UNESCO World Heritage Site
- Part of: Sardis and the Lydian Tumuli of Bin Tepe
- Criteria: Cultural: iii
- Reference: 1731-002
- Inscription: 2025 (47th Session)

= Bin Tepe =

Lydian burial site

Bin Tepe (lit. "A thousand tells" in Turkish) is an archaeological site on the southern shore of Marmara Lake in Manisa Province, Turkey. Consisting of over 100 tumuli, it served as a cemetery for the elites of nearby Sardis.

In 2025, Bin Tepe was listed as part of a larger UNESCO World Heritage Site including the ancient city of Sardis.

== Site ==
Bin Tepe is an ancient cemetery consisting of over 100 tumuli. Located near the Lydian capital city of Sardis, it served local elites during the Lydian and Achaemenid periods.

Bin Tepe sits on a low limestone ridge to the north of Sardis. Its elevation and proximity to a major travel route made the tumuli conspicuous to ancient travellers, as they continue to be for modern visitors. The site's proximity to earlier Bronze Age settlement mounds suggests that it may have been chosen to provide a symbolic link to the past. The burials were organized in groups, likely corresponding to families or estates. While there were once at least 149 tumuli at the site, there are now only around 115, the others having been destroyed for farmland.

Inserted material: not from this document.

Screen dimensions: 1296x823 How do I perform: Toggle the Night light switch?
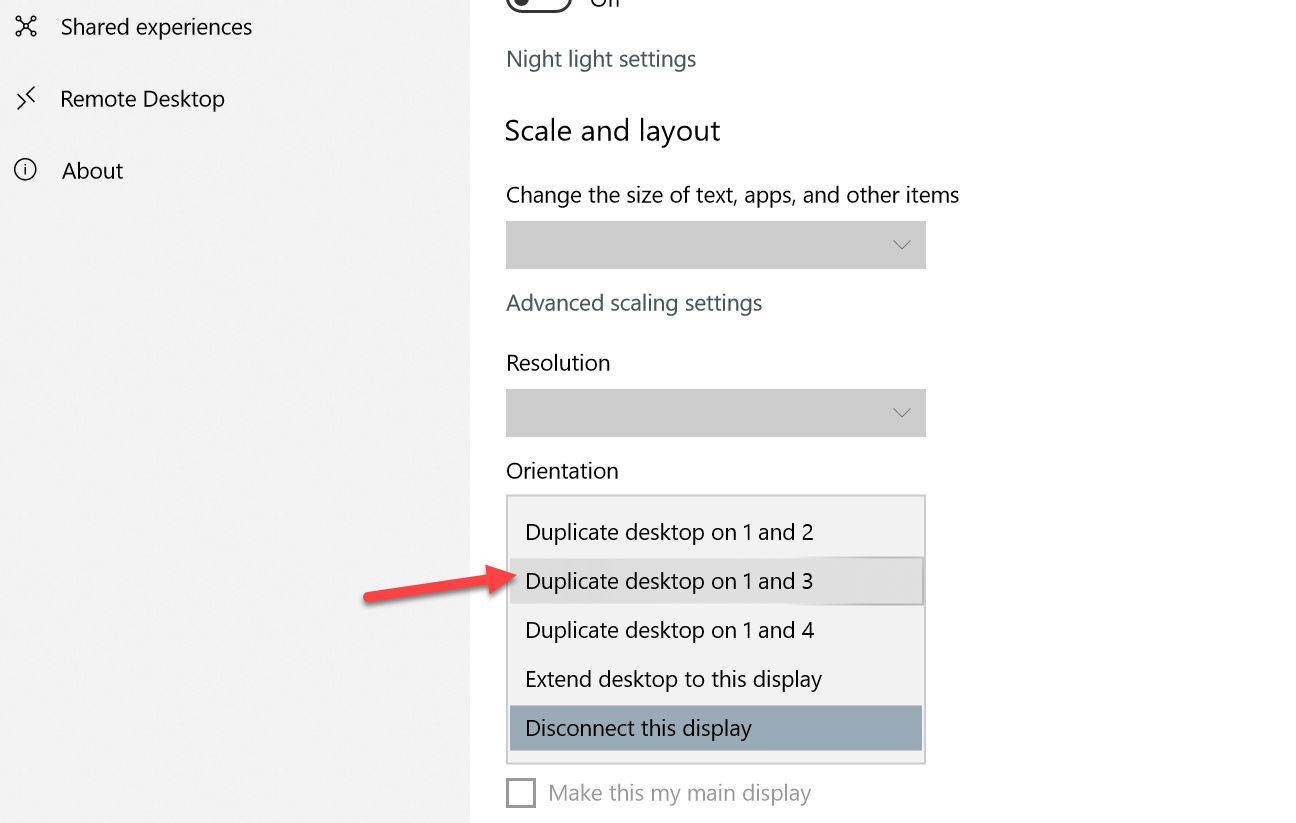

The tumuli consist of stone burial chambers covered by large earthen mounds. The burial chambers were either constructed from slabs or cut into the bedrock, and were generally located off-center to deter grave robbers. Mounds were often ringed with a retaining wall called a "crepis". Crepis walls, many of which no longer survive, gave the mound a defined edge and held the dirt fill in place.

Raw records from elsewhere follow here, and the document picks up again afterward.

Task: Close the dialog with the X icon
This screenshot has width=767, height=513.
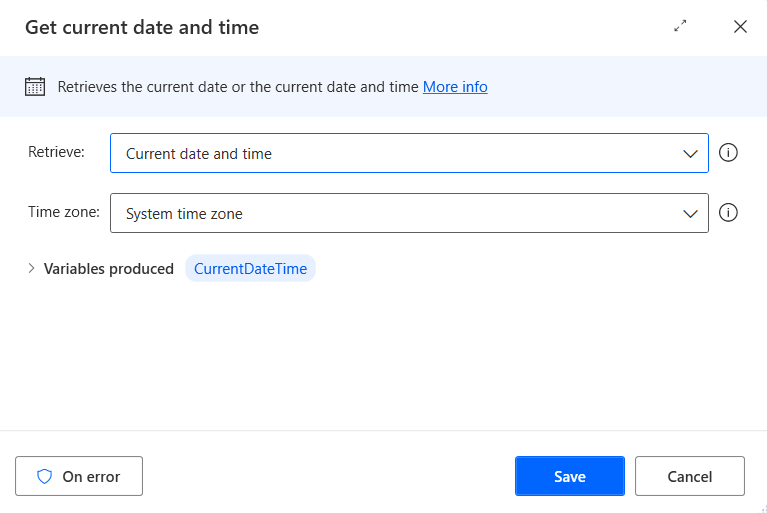Action: [x=740, y=27]
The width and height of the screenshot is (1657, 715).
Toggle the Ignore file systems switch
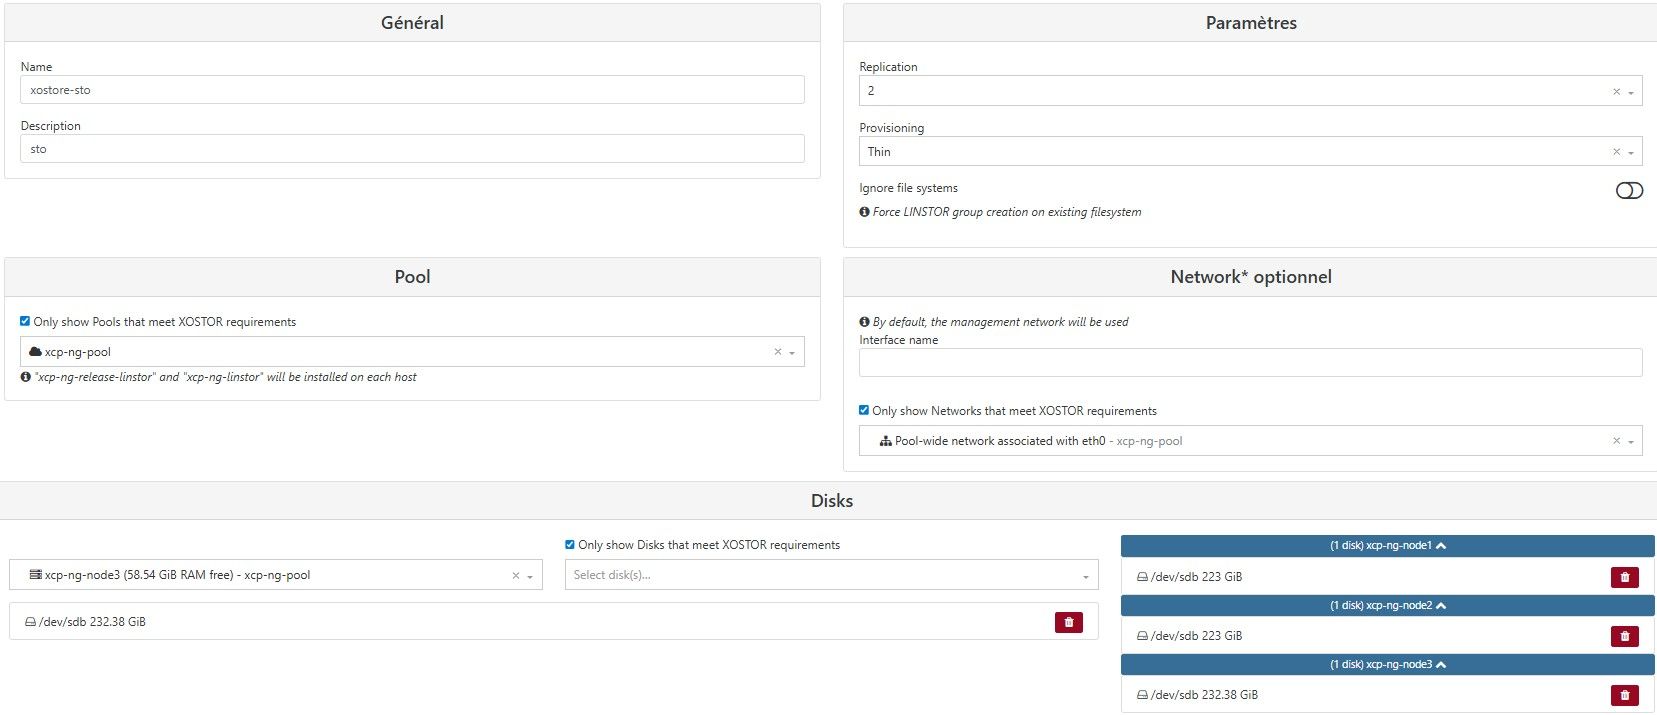(1628, 191)
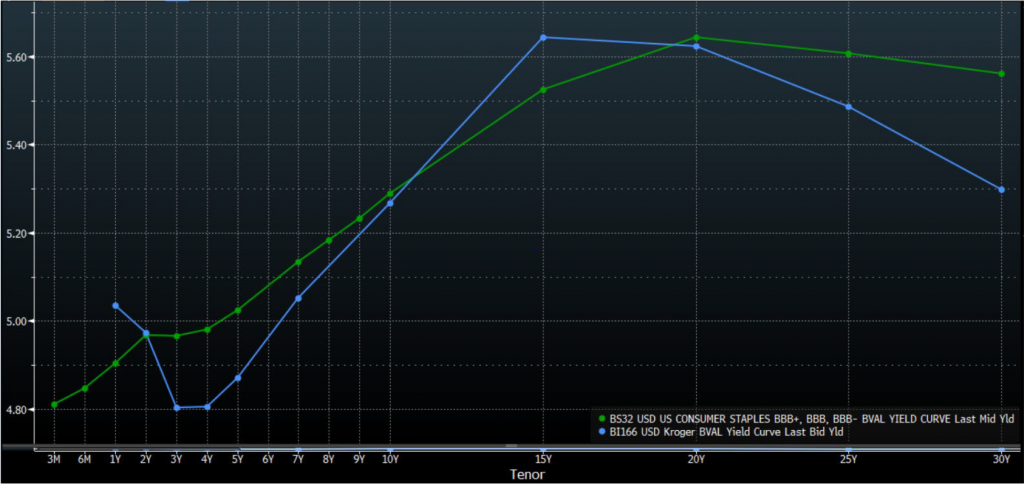Click the Kroger curve point at 25Y
Screen dimensions: 1024x484
pos(848,106)
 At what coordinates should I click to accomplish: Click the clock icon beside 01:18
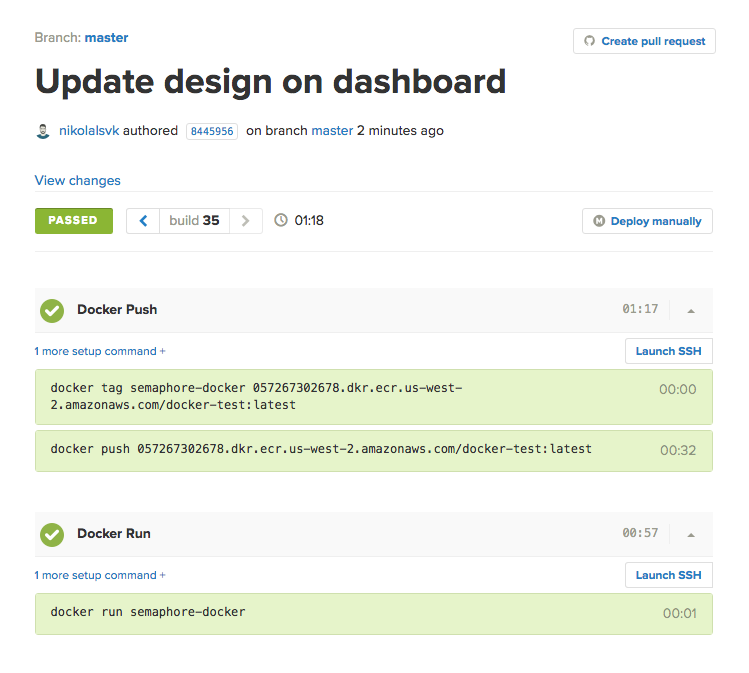tap(281, 221)
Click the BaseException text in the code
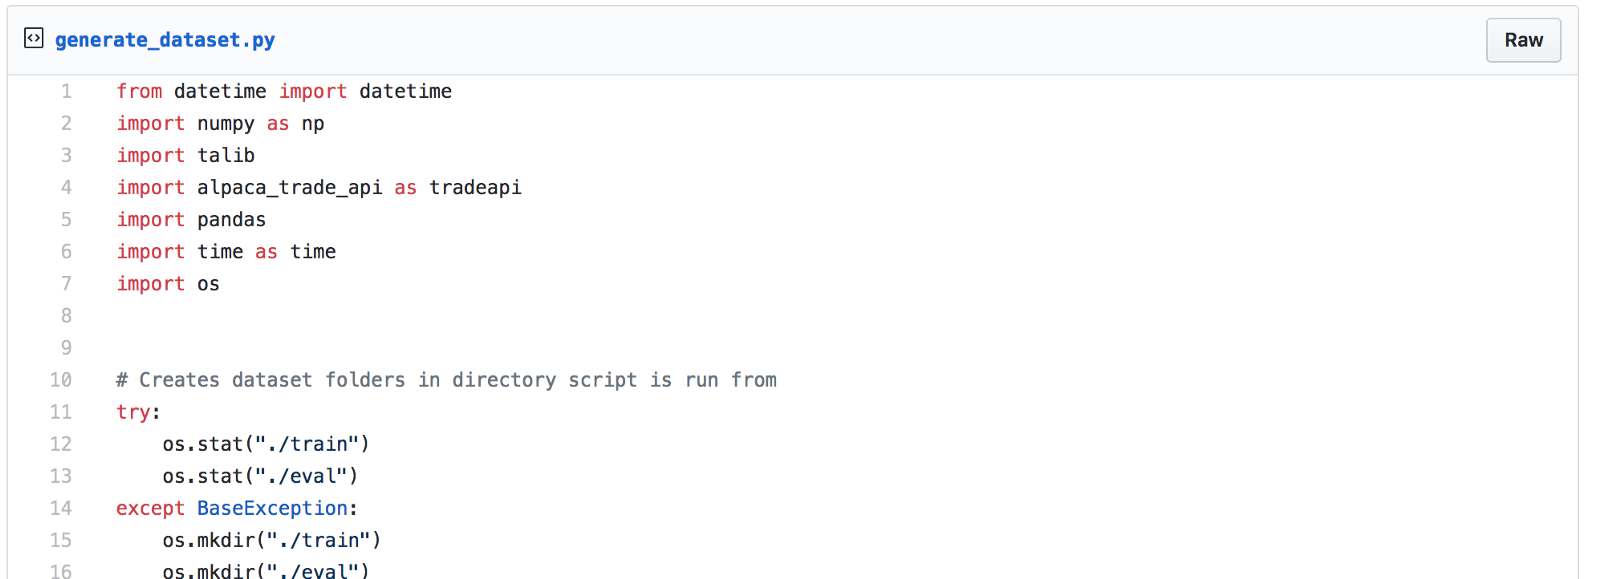The image size is (1600, 579). tap(272, 508)
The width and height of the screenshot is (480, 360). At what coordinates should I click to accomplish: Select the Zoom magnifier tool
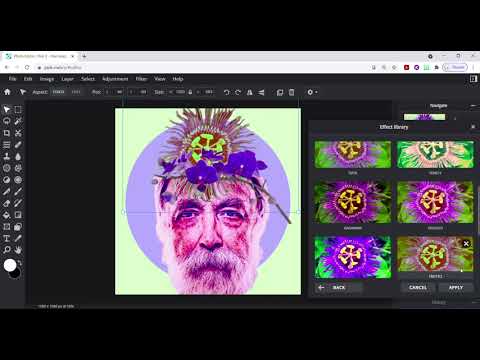[x=6, y=250]
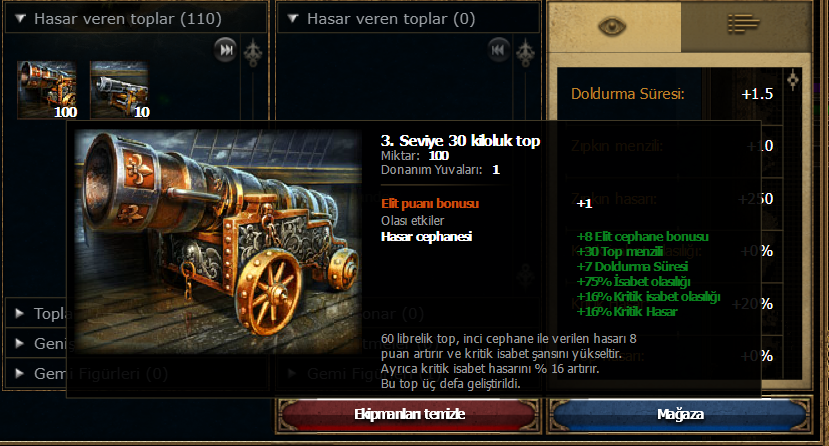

The earliest of the Bin Tepe tumuli date from around 600 BC, seemingly adapted from Phrygian royal burials at the Phrygian capital city of Gordion. The style remained in use after the fall of the Lydian Empire in 546 BC, with many of the datable examples at Bin Tepe having been constructed during the subsequent Persian period. Throughout their period of use at Sardis, they coexisted with other styles including rock-cut tombs and cist graves.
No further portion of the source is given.